年末年始になると、クリスマスや大晦日、正月などさまざまな行事が続く。
それらはそれぞれ単独で扱われるように思うが、すべてが一連の関連を持っていることをまとめたい。
一連の関連の、最初に位置するのが”冬至”だ。
冬至はもちろん、北半球において日照時間が最も短い日であり、つまり「この世を覆う闇が最大化する日」とも言える。
ここでは一連の関連の起点に位置するのが”冬至”と考えたいのだ。
冬至の後にクリスマスが来る。もっとも闇が最大化した時期に、聖なる者が出現するのだ。闇の中に呻吟する者たちを救う者として、死した後に復活を遂げることになる者が。
そしてこの時期、圧倒的な夜闇の中に光がともされ、そこに人の笑顔が行き交う。
クリスマスが過ぎて”大晦日”がやってくる。除夜の鐘が、大晦日から年始にかけて鳴らされる。
除夜の鐘は百八の煩悩を払う儀式とされるが、シンプルに言うなら”リセット”だ。
除夜の鐘によって人はリセットされ、「新しい者」として復活し、新たな年へと踏み出してゆく。
個人的には、除夜の鐘にはさらにもう一つの意味があるように思う。
「新たな年への巨大な扉が開かれることの宣言」でもあると思うのだ。

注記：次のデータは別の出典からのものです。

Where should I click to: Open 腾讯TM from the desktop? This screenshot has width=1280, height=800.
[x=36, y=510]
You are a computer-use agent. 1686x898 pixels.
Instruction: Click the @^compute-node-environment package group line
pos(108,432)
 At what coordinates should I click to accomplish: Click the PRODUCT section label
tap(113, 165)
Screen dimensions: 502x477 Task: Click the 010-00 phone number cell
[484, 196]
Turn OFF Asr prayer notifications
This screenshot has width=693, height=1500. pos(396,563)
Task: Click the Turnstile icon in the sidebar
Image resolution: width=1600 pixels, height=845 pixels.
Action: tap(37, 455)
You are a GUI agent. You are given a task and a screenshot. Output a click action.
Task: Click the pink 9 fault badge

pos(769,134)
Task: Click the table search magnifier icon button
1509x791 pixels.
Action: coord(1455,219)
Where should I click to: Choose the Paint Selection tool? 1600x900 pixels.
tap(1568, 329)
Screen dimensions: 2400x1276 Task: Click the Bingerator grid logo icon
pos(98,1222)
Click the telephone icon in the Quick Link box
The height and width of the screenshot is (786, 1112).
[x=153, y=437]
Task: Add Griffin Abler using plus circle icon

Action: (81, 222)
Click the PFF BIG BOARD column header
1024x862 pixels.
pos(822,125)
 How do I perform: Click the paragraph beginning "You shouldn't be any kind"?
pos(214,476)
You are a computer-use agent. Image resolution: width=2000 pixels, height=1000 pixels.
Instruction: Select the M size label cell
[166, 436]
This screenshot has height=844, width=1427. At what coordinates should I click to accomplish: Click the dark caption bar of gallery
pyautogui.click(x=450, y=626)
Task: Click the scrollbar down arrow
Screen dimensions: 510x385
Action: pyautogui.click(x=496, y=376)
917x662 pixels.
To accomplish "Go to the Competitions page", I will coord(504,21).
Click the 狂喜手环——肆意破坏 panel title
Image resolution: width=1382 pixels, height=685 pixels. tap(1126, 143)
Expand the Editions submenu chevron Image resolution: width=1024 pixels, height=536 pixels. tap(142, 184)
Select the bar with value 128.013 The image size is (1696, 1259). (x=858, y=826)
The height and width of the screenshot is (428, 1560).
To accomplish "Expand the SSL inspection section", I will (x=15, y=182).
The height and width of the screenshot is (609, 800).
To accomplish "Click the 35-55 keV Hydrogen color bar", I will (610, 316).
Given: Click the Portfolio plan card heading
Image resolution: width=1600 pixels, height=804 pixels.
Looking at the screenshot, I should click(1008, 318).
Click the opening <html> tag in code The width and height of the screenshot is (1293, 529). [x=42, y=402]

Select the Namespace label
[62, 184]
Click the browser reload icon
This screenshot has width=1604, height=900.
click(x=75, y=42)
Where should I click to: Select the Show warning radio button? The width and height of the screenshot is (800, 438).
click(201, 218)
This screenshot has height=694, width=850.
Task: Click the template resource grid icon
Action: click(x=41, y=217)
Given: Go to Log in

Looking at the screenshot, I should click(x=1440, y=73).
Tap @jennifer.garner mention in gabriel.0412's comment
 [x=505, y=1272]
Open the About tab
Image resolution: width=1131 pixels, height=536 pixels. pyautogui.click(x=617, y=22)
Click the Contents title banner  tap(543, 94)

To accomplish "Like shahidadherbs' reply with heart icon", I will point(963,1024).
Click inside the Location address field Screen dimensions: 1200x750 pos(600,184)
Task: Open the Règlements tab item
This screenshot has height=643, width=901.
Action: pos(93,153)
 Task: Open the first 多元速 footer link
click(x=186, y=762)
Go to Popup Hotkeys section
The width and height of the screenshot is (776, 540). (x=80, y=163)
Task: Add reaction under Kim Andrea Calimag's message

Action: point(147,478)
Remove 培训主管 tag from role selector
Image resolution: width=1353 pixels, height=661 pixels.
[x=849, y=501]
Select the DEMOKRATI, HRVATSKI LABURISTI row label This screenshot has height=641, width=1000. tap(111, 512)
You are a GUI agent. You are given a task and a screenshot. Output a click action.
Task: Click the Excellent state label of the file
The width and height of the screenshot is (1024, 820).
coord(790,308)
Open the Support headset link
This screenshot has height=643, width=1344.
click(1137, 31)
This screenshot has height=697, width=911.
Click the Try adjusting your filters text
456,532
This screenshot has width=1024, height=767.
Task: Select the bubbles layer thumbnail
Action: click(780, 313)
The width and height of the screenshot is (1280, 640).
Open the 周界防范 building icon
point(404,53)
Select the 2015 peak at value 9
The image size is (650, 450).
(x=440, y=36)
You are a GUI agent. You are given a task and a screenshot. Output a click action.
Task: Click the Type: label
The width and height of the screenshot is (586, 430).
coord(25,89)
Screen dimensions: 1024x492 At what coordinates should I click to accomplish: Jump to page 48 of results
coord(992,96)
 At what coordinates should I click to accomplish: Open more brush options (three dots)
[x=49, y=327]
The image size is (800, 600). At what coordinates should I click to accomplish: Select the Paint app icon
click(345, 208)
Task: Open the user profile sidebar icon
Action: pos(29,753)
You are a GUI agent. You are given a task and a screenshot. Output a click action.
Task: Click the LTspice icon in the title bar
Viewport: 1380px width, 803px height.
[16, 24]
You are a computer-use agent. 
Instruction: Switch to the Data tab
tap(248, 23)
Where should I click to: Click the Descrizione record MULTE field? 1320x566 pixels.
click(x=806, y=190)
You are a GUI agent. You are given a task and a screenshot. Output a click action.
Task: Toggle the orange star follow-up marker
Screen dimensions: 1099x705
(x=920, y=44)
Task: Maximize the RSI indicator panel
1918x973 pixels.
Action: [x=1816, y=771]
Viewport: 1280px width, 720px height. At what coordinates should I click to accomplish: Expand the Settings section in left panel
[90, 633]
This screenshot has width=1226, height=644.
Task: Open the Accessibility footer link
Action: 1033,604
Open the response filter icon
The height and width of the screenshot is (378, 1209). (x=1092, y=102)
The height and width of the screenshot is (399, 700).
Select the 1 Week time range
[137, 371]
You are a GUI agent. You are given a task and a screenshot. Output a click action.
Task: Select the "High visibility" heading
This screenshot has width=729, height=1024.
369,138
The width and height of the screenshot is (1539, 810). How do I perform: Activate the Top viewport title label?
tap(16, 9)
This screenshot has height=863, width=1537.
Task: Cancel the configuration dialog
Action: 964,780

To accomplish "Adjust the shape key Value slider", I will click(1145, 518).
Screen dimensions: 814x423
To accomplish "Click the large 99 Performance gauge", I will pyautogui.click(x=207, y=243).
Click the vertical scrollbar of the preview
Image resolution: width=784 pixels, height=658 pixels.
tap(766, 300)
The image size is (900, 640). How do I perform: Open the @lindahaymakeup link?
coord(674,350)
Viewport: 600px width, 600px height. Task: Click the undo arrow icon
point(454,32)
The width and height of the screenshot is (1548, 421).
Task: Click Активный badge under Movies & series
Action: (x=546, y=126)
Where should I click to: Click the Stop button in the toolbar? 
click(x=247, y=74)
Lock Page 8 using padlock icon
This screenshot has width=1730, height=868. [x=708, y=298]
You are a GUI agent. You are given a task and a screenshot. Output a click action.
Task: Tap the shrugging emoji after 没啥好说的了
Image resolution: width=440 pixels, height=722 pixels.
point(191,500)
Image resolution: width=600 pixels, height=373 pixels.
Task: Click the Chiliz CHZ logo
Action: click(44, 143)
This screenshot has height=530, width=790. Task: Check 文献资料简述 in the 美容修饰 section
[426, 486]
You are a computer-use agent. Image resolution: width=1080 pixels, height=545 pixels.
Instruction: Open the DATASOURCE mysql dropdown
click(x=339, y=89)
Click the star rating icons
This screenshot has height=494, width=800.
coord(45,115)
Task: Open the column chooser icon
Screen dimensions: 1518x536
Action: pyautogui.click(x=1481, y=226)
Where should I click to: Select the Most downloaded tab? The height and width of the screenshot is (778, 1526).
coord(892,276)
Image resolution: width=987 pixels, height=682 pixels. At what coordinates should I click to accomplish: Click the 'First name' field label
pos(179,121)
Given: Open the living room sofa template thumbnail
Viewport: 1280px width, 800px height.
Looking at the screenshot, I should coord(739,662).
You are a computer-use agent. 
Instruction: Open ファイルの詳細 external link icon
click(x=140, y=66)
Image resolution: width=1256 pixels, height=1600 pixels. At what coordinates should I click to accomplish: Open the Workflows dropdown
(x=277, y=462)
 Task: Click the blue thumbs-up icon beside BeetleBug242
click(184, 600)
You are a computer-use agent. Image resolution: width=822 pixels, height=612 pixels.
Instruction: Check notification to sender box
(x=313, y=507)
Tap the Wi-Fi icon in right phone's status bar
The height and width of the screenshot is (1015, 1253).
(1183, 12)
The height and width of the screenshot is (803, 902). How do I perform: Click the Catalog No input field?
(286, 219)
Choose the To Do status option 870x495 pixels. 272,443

つまり巨大な闇の終焉の宣言だ。
もちろん、クリスマスの後に、ただ除夜の鐘が鳴らされるわけではない。
キリスト教と仏教の行事の間に、年末恒例の行事として、人の側からなされるものがある。
それは二つの「捧げるための歌」だ。人によって二つの歌がそこで捧げられるのだ。
一つはベートーヴェンの通称”第九”。
これは長い闇の中で、新たな年に向けての「宣誓」の意味を持つと思う。
そしてもう一つが”紅白歌合戦”だ。
これは新たに生まれ変る者たちによる「祭り」が象徴化されたものと考える。
いつの間にか”権威ある歌謡ショー”に堕してしまった紅白歌合戦だが、メッキなど不要なのであり、別次元のものとしてとらえるべきものなのだと考える。
そして新年がやってきて、「あけましておめでとうございます」の挨拶が交わされる。
年末年始のわずか十日余りの中に、キリスト教、仏教、神道が関わってくるわけだが、それらはそれぞれ単独で存在するものではない。
構造的には「最大化した闇の中からの復活」という、巨大な神話であるかのような一連の流れが成り立つのだ。そしてその神話は、循環して毎年繰り返される。
神話は過去のものではなく、いまも存在し続けるものなのであり、人はそこに生きていると考えた方が分かりやすい。
「いろんな行事は、しょせんは商売目的さ」というシニカルな受け止め方もあるが、商売目的なだけなら、一過性のブームで終わるだろう。
それらが神話の一要素として民族レベルで受け入れられたからこそ、民族の中に定着したのだ。